> **Aufgabe**:
Schreiben Sie aus dem Text über die letzte Stadtvertretungssitzung die Stelle von „Warum in der“ bis einschließlich „verstehen zu können.“ wortgetreu ab.

> **Zitierter Abschnitt**:
Warum in der letzten Stadtvertretung mal dringend Klartext nötig war
Liebe Mitbürgerinnen und Mitbürger,
in den vergangenen Tagen gab es einiges über die letzte Stadtvertretungssitzung und den Haushalt in der Presse zu lesen. Da die Artikel ja immer nur die stark verkürzten Versionen der Redebeiträge widerspiegeln können, fehlt vieles an wichtiger Information, um das Handeln der Stadtvertretung wirklich verstehen zu können.
Die Geschicke der Stadt werden von zwei Institutionen gelenkt. Das sind zum einen die Bürger der Stadt selbst und zum anderen das Bürgermeisteramt. Damit die Bürger handlungsfähig sind, wählen sie aus ihrer Mitte ehrenamtliche Vertreter, die ihre Interessen wahrnehmen sollen. In Bargteheide nennen wir diese gewählten Bürger Stadtvertreter. Das Gremium der Bürger ist die Stadtvertretung. Gleichfalls wählen die Bürger die Leitung des Bürgermeisteramtes, die Bürgermeisterin oder den Bürgermeister.

> **Bereitgestelltes Material**:

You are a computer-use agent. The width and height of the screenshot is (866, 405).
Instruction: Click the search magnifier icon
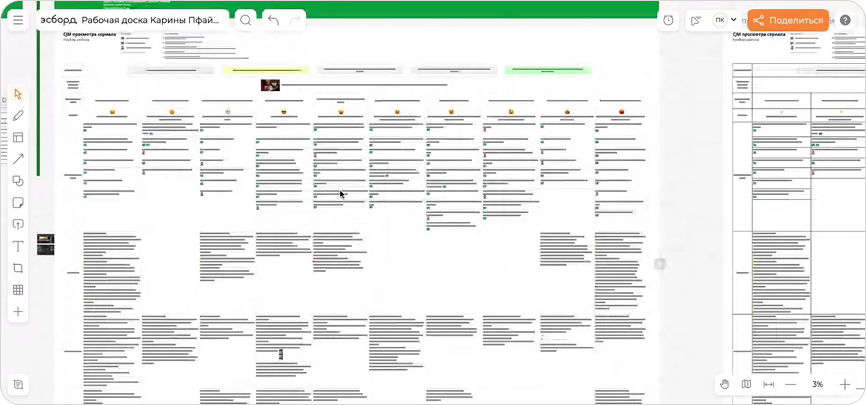[x=246, y=20]

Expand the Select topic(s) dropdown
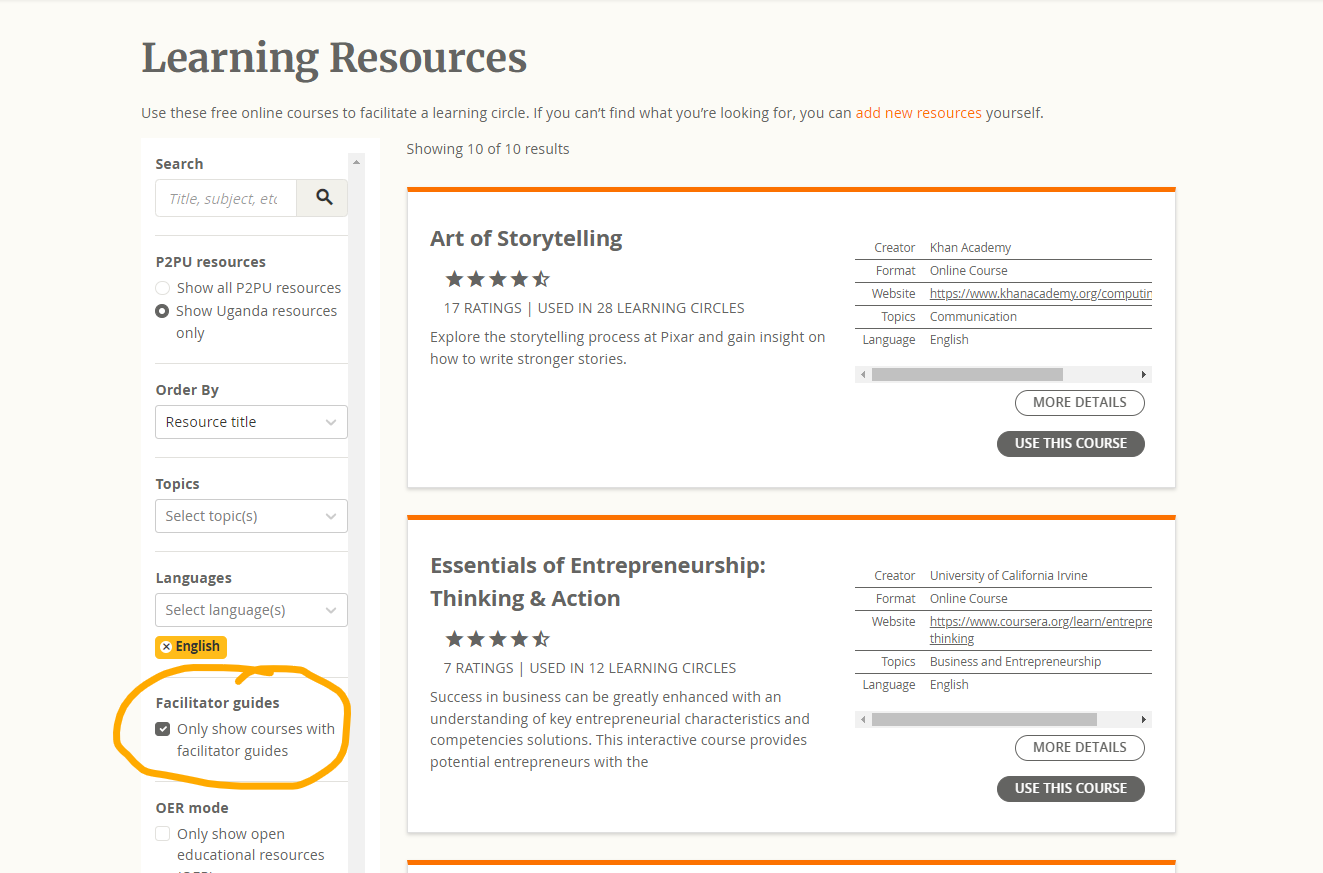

> **Lösung folgt**:
Warum in der letzten Stadtvertretung mal dringend Klartext nötig war
Liebe Mitbürgerinnen und Mitbürger,
in den vergangenen Tagen gab es einiges über die letzte Stadtvertretungssitzung und den Haushalt in der Presse zu lesen. Da die Artikel ja immer nur die stark verkürzten Versionen der Redebeiträge widerspiegeln können, fehlt vieles an wichtiger Information, um das Handeln der Stadtvertretung wirklich verstehen zu können.